Diode AND Gate:
Figure 3-49 shows the circuit diagram of a diode AND gate. It is seen that the diode anodes are connected to a 5 V supply (VCC) via resistor R1. The circuit has a single output terminal at the diode anodes, and three input terminals at the device cathodes. (An AND gate could have any number of inputs from 2 up to perhaps 50.)
If one (or more) of the input terminals is grounded, current flows from the supply through R1 and through the forward-biased diode to ground. In this case, the output voltage is just VF above ground, (0.7 V for silicon). The output is said to be at a low level. When input levels of 5 V are applied to all three input terminals, none of the diodes is forward biased, no resistor current flows, and no significant voltage drop occurs across R1. Thus, the output voltage is equal to VS, and it is referred to as a high output level.

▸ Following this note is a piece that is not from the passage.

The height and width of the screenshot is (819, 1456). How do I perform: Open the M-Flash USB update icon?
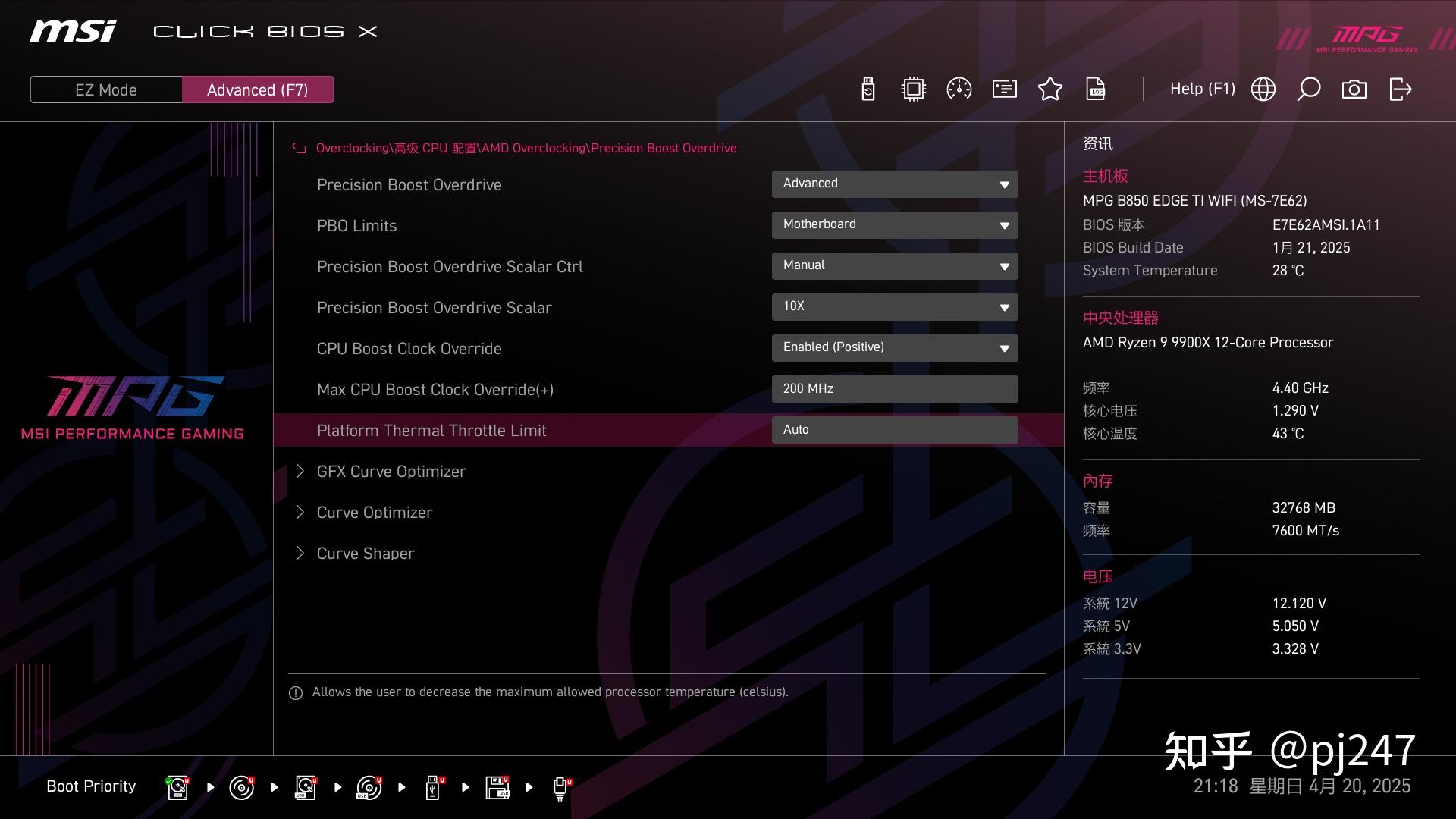tap(868, 89)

An AND gate produces a high output only when input A is high. AND input B is high, AND input C is high.
Diode OR Gate:
The circuit diagram of an OR gate with three input terminals is shown in Fig. 3-50 Like the AND gate, the OR gate could have two or more inputs. It is obvious that the output voltage (Vo) of the OR gate in Fig. 3-50 is low when all three inputs are low. Now suppose that a +5 V input is applied to terminal A, while terminals B and C remain grounded. Diode D1 becomes forward biased, and its cathode voltage is Vo = (5 V – VF). The gate output voltage is high, and diodes D2 and D3 are reverse biased with +Vo at the cathodes and ground at the anodes. The output will be high if a high input voltage is applied to any one (or more) of the inputs.
An OR gate produces a high output when input A is high, OR or when input B is high, OR when input C is high.
Diode AND and OR gates can be designed and constructed using discrete components. However, integrated-circuit (IC) packages are available containing many Diode Logic Circuits already fabricated in the form of one or more gates.